Anonymous NSConnection using NSApplication's receive NSPort?
Anonymous NSConnection using NSApplication's receive NSPort?
- Subject: Anonymous NSConnection using NSApplication's receive NSPort?
- From: James Bucanek <email@hidden>
- Date: Mon, 2 May 2005 11:16:19 -0700
I have finally caved in and decided to use Distributed Objects and NSConnections for most all of my inter-task and inter-process communications[1]. Gloat if you want. ;)
Before I spend the day implementing new classes around this idea, I wanted to make sure I've got something straight. In looking at setting up NSConnections for connecting objects between threads, I see two kinds of example code:
(1) Anonymous NSConnections using arbitrary NSPorts used to connect two independent NSConnections.
(2) Named NSConnections used to vend objects on the main NSApplication thread.
Some objects I need to vend from the main NSAppliaction thread, because they are objects that might receive state changes from other threads. These changes can occur at any time, but the vended status/receiver object needs to run on the main NSApplication event loop because it might have to do GUI things.
So......
What it seems that I need is to create an NSConnection object the uses two NSPorts: One NSPort that I create out of thin air for the NSConnections to send on, and the receive port of the main NSRunLoop for the NSConnection to get messages on.
I have found code examples that do this, but those examples always create named NSConnections. I don't want named connections, for a variety of reasons. The examples that create anonymous connections always create two independent NSPorts. But I don't want that, because that could mean that state change messages from the other threads would execute asynchronously (i.e. NOT on the NSApplication's run loop thread).

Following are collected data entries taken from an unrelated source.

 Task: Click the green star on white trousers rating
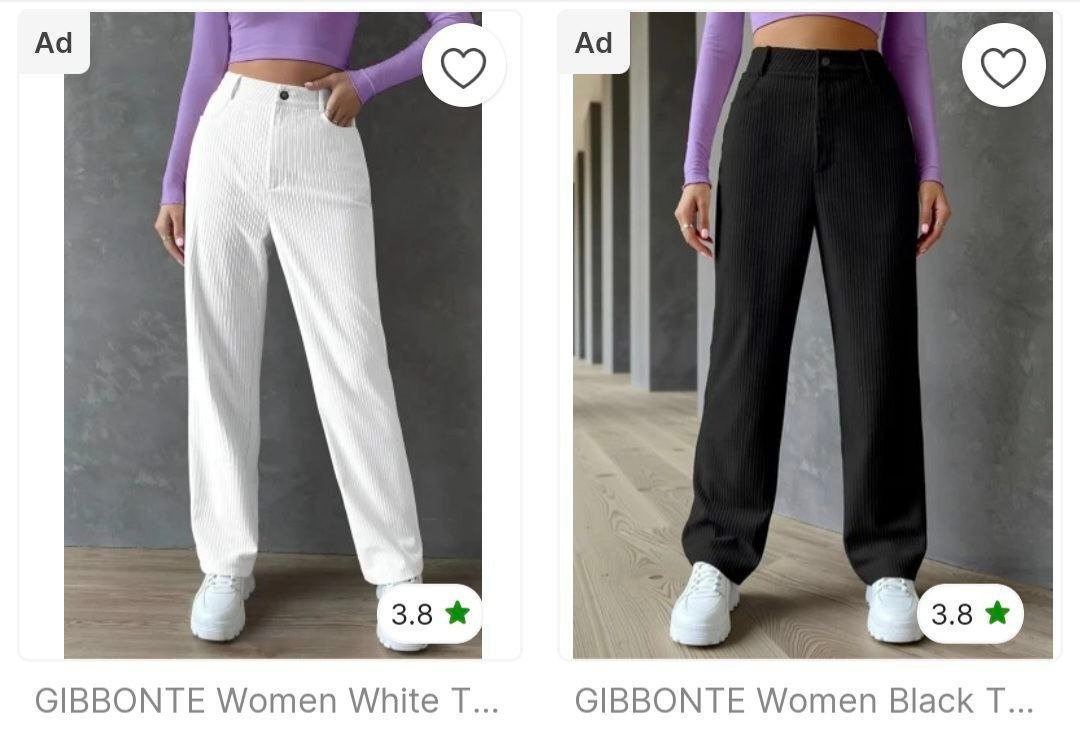[457, 612]
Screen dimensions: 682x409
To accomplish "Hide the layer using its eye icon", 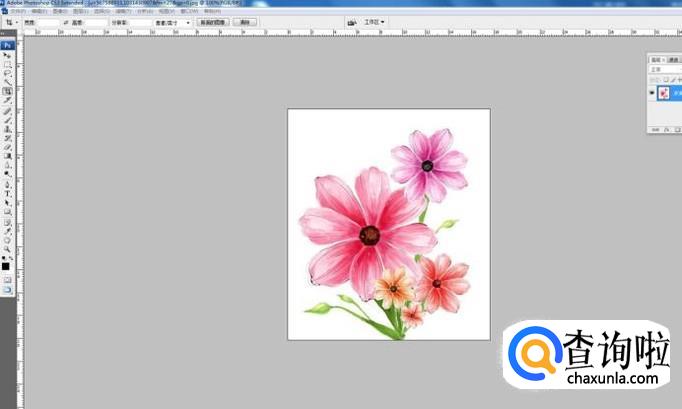I will tap(652, 92).
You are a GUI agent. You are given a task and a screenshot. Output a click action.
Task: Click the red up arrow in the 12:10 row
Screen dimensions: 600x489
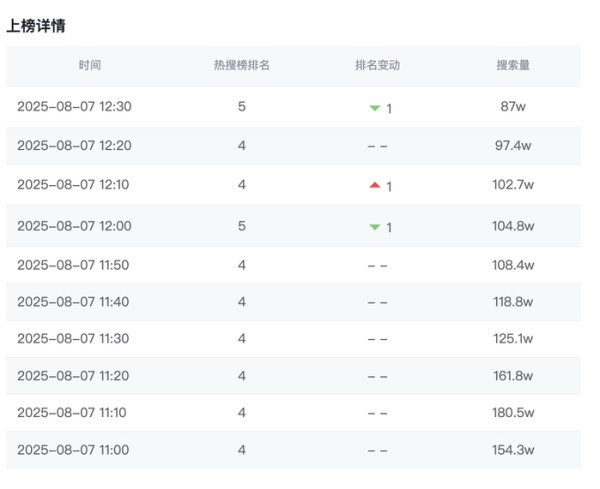pyautogui.click(x=375, y=185)
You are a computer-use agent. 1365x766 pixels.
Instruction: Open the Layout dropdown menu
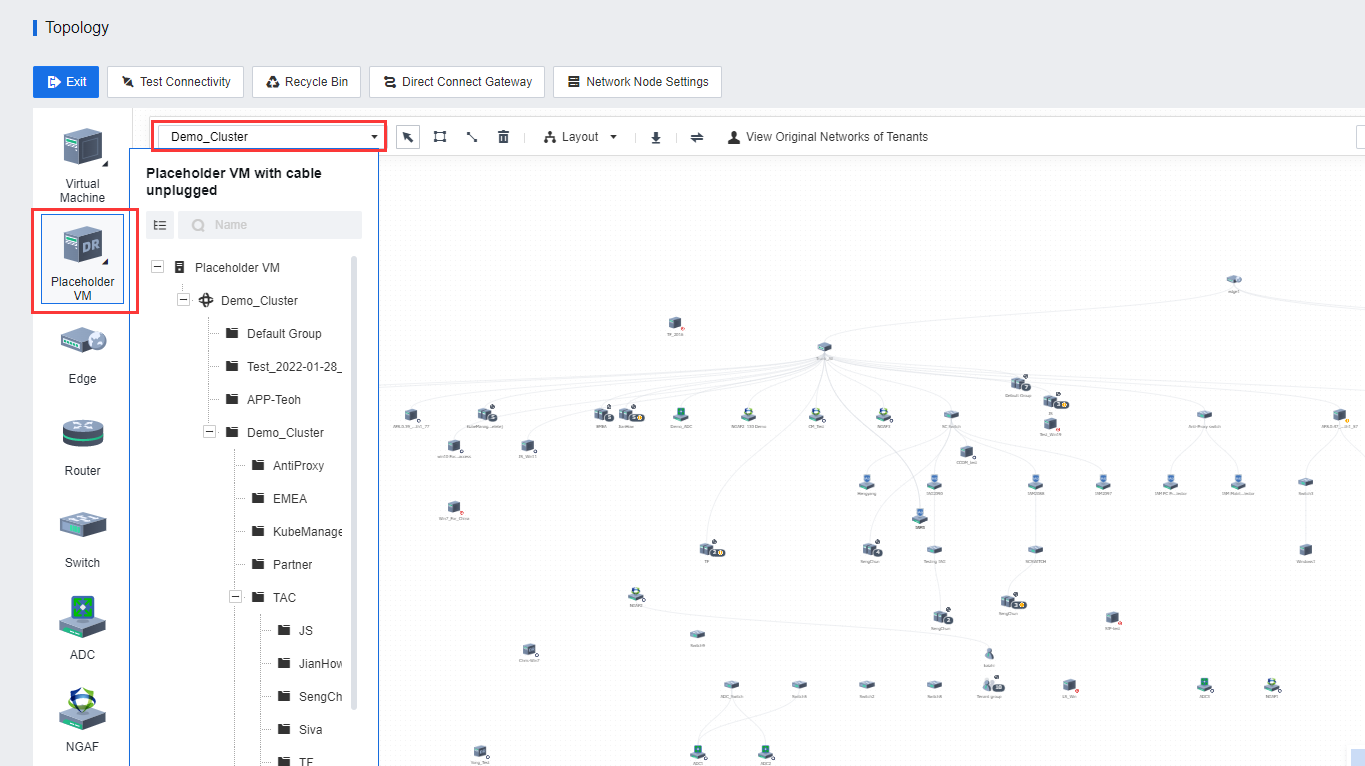tap(581, 137)
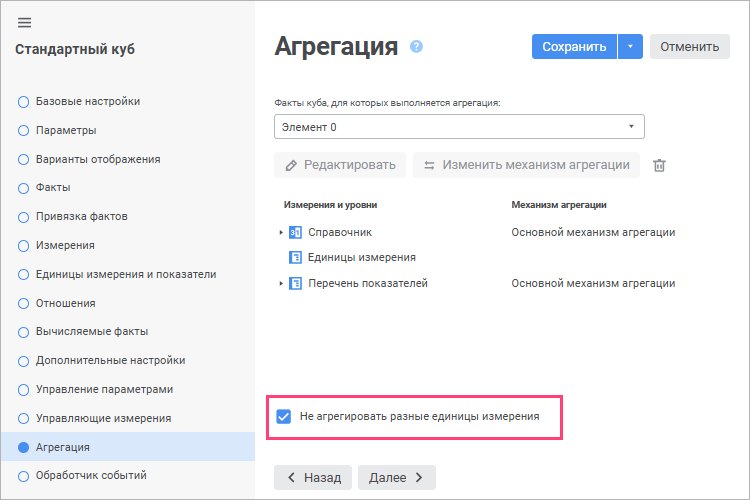Go to the Измерения page
Image resolution: width=750 pixels, height=500 pixels.
(x=65, y=245)
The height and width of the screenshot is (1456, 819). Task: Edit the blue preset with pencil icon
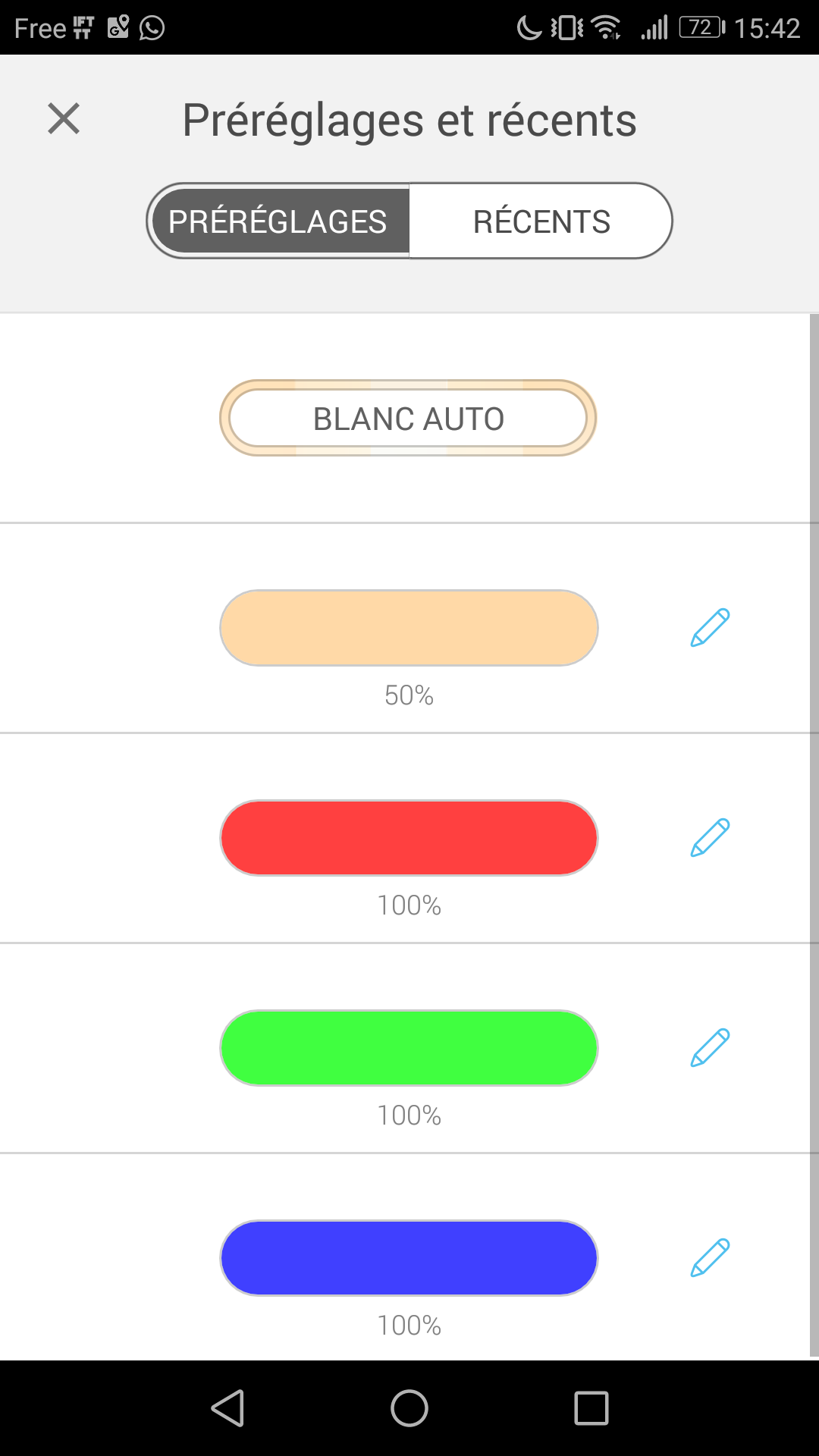(x=710, y=1258)
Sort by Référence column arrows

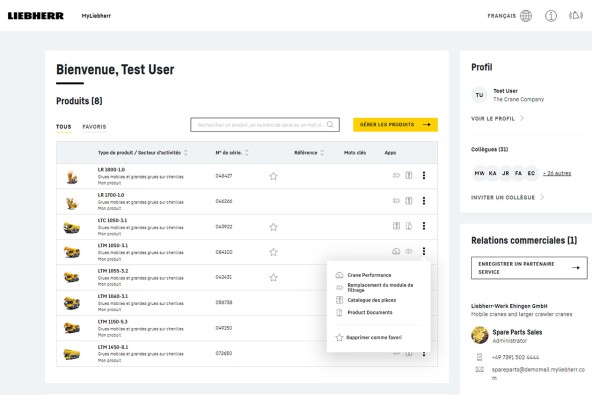tap(322, 153)
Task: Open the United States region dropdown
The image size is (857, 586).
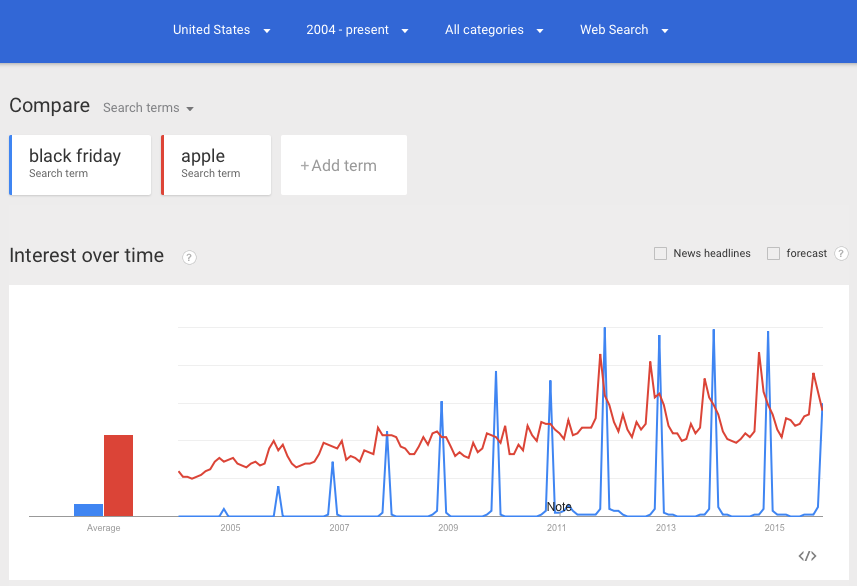Action: click(221, 30)
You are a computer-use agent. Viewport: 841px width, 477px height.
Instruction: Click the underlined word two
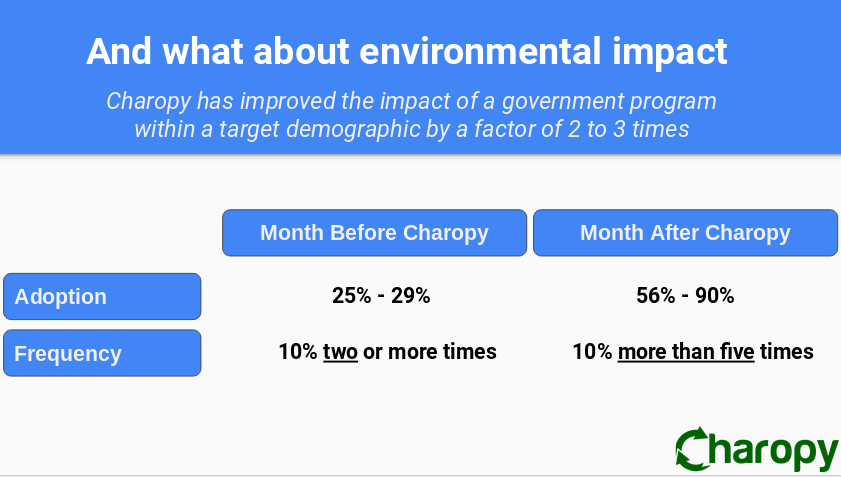[340, 352]
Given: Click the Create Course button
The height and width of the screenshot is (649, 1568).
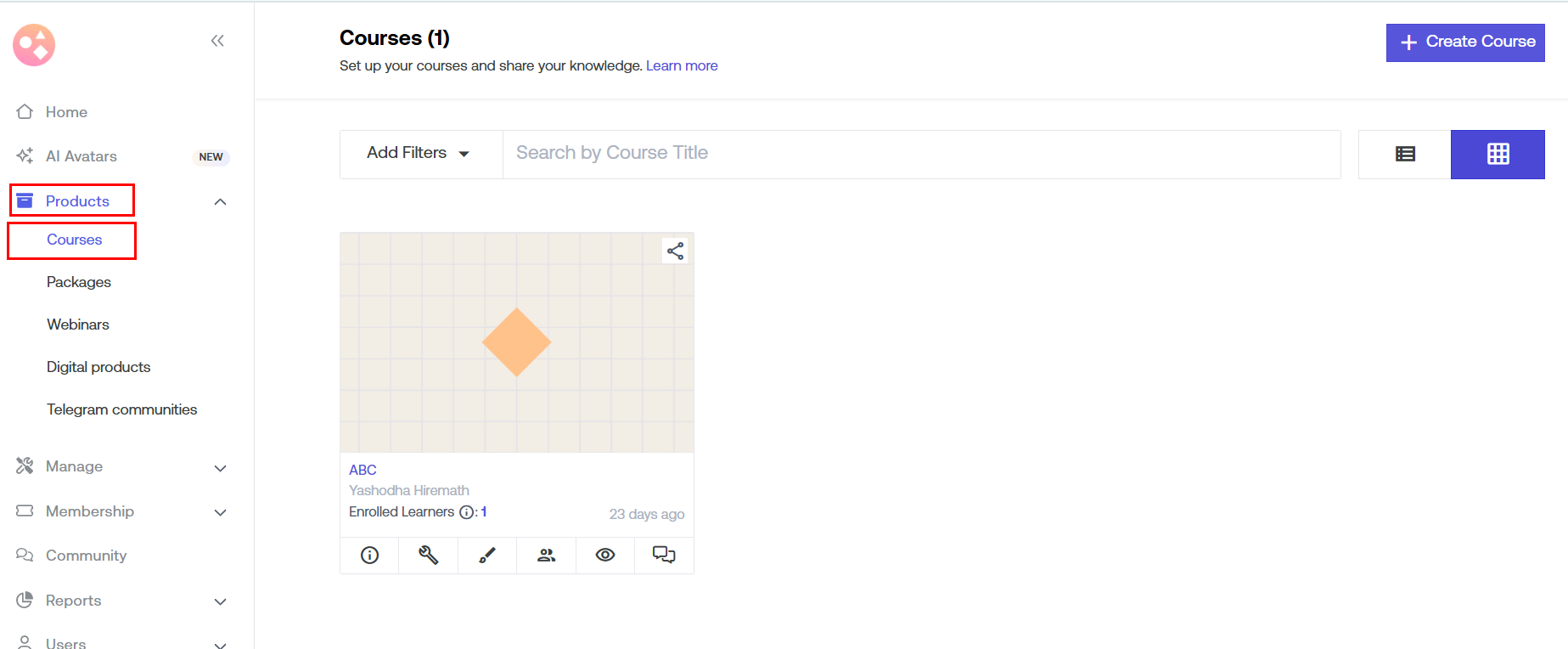Looking at the screenshot, I should pyautogui.click(x=1464, y=42).
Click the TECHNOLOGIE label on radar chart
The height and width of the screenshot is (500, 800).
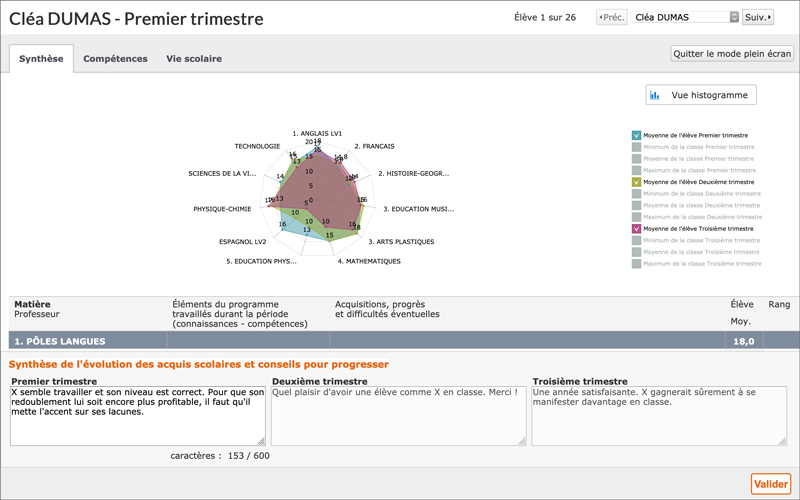tap(257, 146)
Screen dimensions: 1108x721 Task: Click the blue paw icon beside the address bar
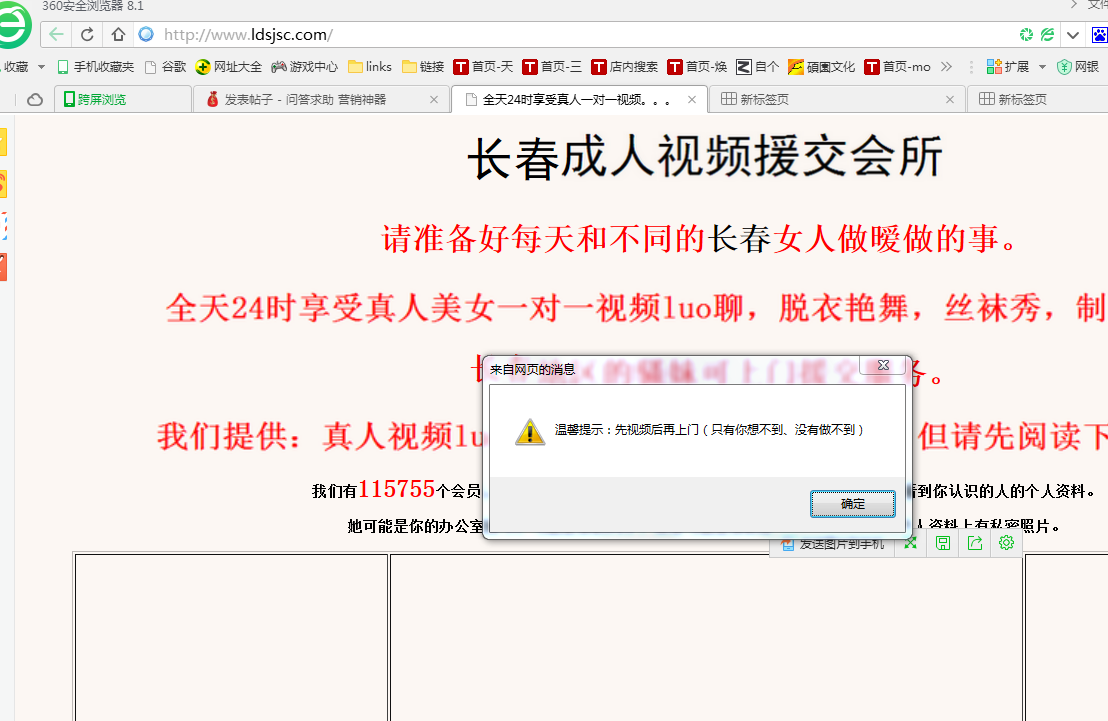tap(1099, 33)
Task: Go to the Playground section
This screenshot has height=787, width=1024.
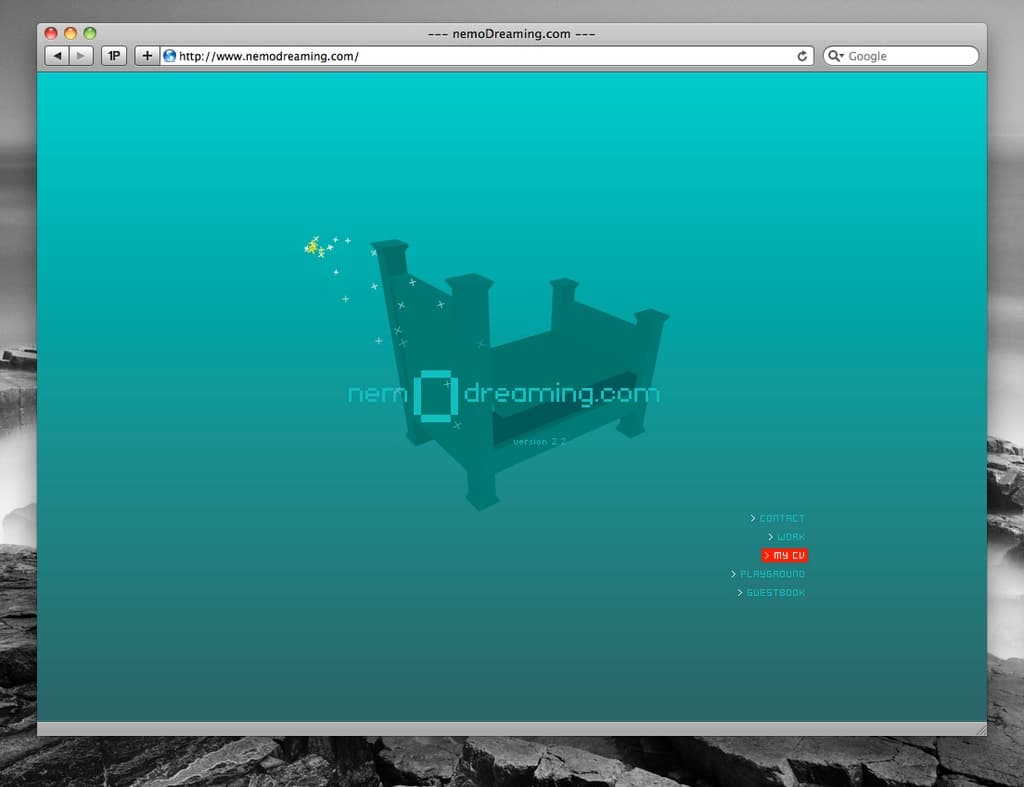Action: point(772,574)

My proposal is to create my NSConnection thusly (from the main NSApplication thread, of course):
NSPort* sendPort = [NSPort port];
NSPort* appKitPort = [[NSConnection defaultConnection] receivePort];
NSConnection* feedbackConnection = nil;
feedbackConnection = [NSConnection connectionWithReceivePort:appKitPort sendPort:sendPort];
[feedbackConnnection setRootObject:stateChangeReceiver];
...
Seems too simple. Am I missing something?
James
[1] I was initially resisting because we have to someday make this server communicate with non-Objective-C clients, which obviously won't be using NSConnection objects. But after some debate I concluded that when that day does come, it shouldn't be too hard to add an abstraction layer and manually encode the data that has to go to the non-Obj-C clients.